André Silva lembrou que o programa do CDS diz em certo ponto que se devem seguir as recomendações da Organização Mundial de Saúde (OMS) em matéria de nutrição. Ora, o líder do PAN exemplificou que “a OMS já veio dizer que as carnes processadas são cancerinogénicas de tipo 1, o que as coloca no campo do tabaco e do amianto, o PAN apresentou proposta para que fossem retiradas das cantinas públicas para crianças, mas o CDS chumbou”. E continuou: “A bastonária da Ordem dos Nutricionistas já disse que não devíamos dar leite com chocolate nas escolas pela elevada quantidade de açúcar, pois estamos contribuir para índice de diabetes, de obesidade infantil. Propusemos o fim disso, o CDS chumbou. O mesmo com as máquinas de venda automática”.

O “ditador verde”, a demagogia e o lombo a 15 euros

Ao chegar à praia do PAN, a ecologia, Assunção Cristas fez tudo para provar como as propostas do PAN são atentatórias da liberdade de escolha. A líder do CDS diz que o PAN “ao contrário do que diz, é profundamente ideológico. E é contra a liberdade. O programa do PAN utiliza 38 vezes o verbo proibir, limitar ou restringir“.

Para Cristas, o PAN de André Silva tem uma “agenda ideológica, autoritária, ditatorial, que quer impor a toda a gente“. E deu o exemplo de nas suas propostas o partido querer acabar com os apoio comunitárias à carne e ao leite em toda a Europa. Depois puxou dos galões de líder partidária e mãe de família, que sabe o preço dos produtos no supermercado: “Não sei se sabe, a maior parte das famílias em Portugal come carne de porco, um lombo de porco andará à volta de cinco euros por quilo, sem descontos daqueles que os supermercados fazem, já o leite andará pelos 50 cêntimos, às vezes menos. Sabe o que acontece se as propostas do PAN forem por diante? Essa carne que custa 5 euros vai custar 15 euros. Vai ter o leite a custar 1,5 euros por litro. E vai ter alimentação deficiente do ponto de vista da proteína animal.”

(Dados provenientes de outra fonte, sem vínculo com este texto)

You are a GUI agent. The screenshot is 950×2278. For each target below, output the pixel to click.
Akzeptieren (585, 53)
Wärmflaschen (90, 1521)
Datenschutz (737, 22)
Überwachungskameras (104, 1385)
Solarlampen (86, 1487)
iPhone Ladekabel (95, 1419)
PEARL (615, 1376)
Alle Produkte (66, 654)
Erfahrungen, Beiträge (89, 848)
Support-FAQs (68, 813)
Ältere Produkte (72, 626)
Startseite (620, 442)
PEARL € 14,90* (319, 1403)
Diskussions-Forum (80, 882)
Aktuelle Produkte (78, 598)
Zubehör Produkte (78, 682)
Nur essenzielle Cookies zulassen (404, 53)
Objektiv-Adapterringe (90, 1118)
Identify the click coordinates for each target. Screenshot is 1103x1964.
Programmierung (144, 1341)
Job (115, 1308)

Para Cristas, André Silva tem todo o direito a ser  “vegeteriano, vegan, o que for“, mas no debate alertou que “no mundo, em Portugal essa opção não é viável para todas as famílias, nem deve ser imposta. Deve ser uma escolha”. “Quero ver quando tiver de dizer a uma mãe que vai pagar 15 euros por um lombo de porco.”

André Silva ouviu mesmo Cristas a registar a sua “pulsão ditatorial”, ao que tentou responder com normalidade. Disse que não quer obrigar a que eventos públicos não se coma carne, uma vez que haverá sempre essa “opção para quem solicitar” e garantiu que os benefícios da redução da alimentação animal estão comprovados pela “comunidade científica, pela ONU”. O líder do PAN disse mesmo que a medida já está a ser adotada pelo governo holandês.

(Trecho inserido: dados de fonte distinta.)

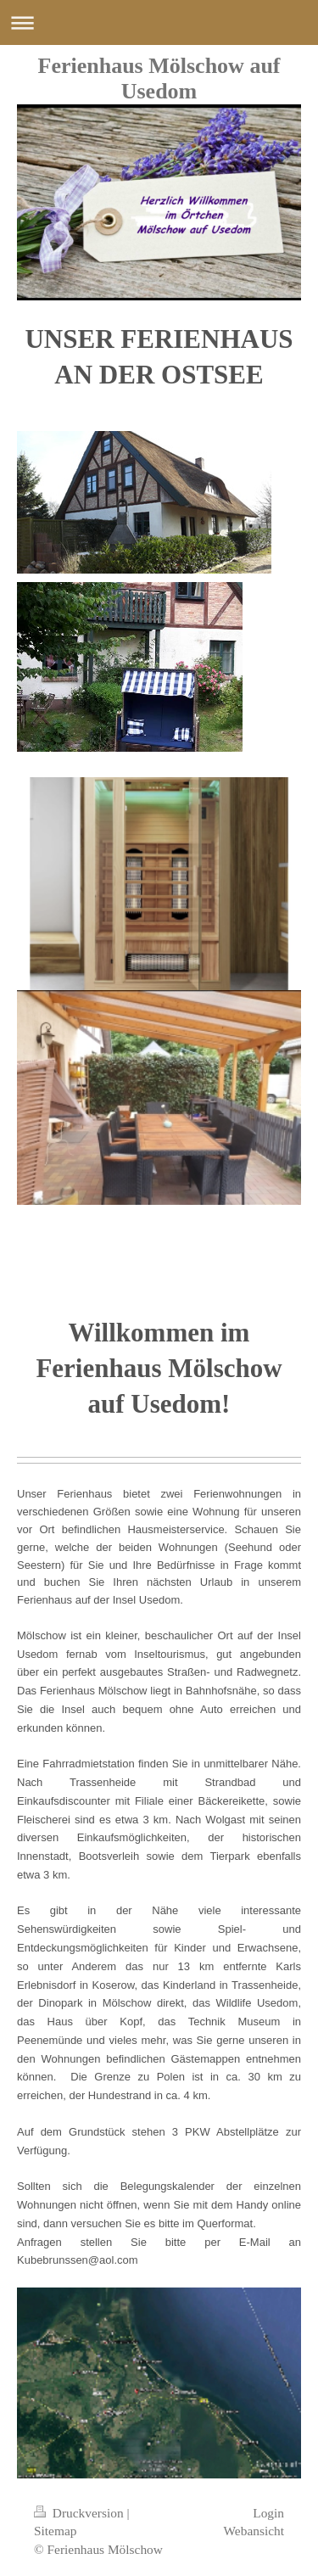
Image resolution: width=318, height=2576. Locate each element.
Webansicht (254, 2530)
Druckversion (80, 2513)
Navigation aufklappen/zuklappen (159, 22)
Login (268, 2513)
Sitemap (55, 2530)
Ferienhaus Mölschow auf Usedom (159, 78)
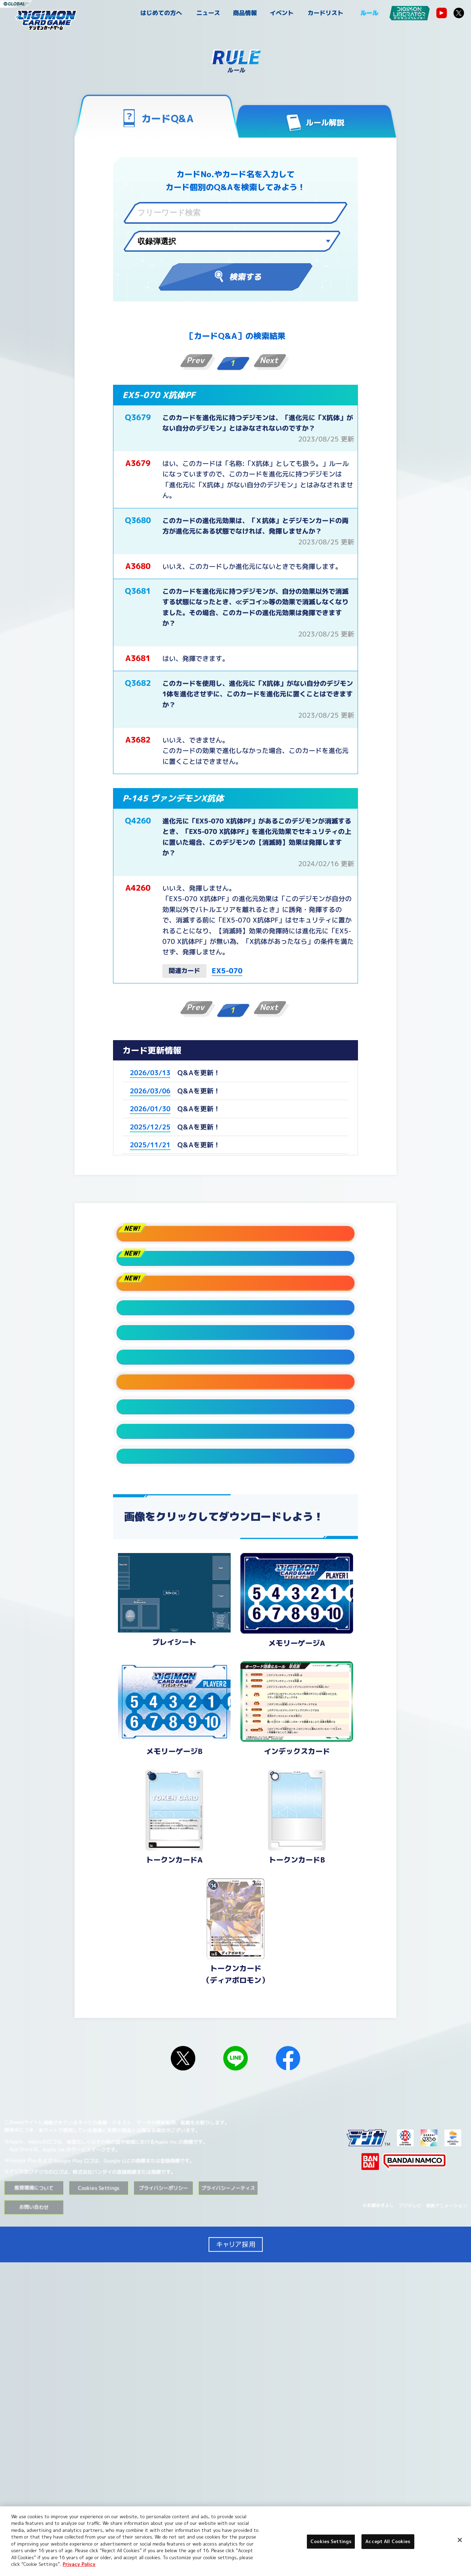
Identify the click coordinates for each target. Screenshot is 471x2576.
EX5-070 (227, 970)
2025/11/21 (150, 1144)
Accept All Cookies (387, 2541)
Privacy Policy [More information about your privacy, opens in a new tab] (79, 2564)
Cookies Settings (98, 2501)
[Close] (460, 2540)
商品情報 (245, 13)
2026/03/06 (150, 1090)
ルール (369, 13)
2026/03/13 (150, 1072)
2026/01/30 (150, 1108)
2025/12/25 (150, 1127)
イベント (282, 13)
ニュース (208, 13)
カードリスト (325, 13)
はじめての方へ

O candidato foi igualmente duro para o CDS na fase final do debate. Disse que o CDS “lida muito mal com evolução, mal com a sociedade que está em movimento, é negacionista nesta matéria [da redução da alimentação animal], capturado que está pelos interesses económicos, dos produtores de carne, de leite e da exportação de gado vivo”.

Cristas lembrou que foi, com orgulho, “promotora da dieta mediterrânea a património imaterial da humanidade”, que incentiva ao consumo de mais vegetais e frutas, mas não obriga a nada. E atirou a soja contra André Silva, dizendo que como é importada “aumenta muito a pegada ecológica” em relação a outros produtos e que a soja e os seus derivados são base da alimentação dos vegetarianos. André Silva garante que não. O líder do PAN explicou que a maior parte da soja importada é em rações utilizada par a criação de gado, que é composta em 30% por soja.

Até ao final do programa, a líder do CDS optou sempre por explorar as propostas mais polémicas do programa eleitoral do PAN, desde os apoios que o partido não quer dar para que haja ações de ecologia apoiadas pelo Estado em “escolas confessionais” (indo até buscar o Papa Francisco para o argumentário) ou, por exemplo, o facto de o PAN garantir um apoio psicológico com menos reservas para quem comete abusos do que para as vítimas. Já António José Teixeira tentava dar o debate por terminado e Assunção Cristas dizia, num misto de condescendência e ralhete: “O André Silva vai ter de rever estas propostas“. André Silva limitou-se a ajeitar as folhas com os apontamentos que levou.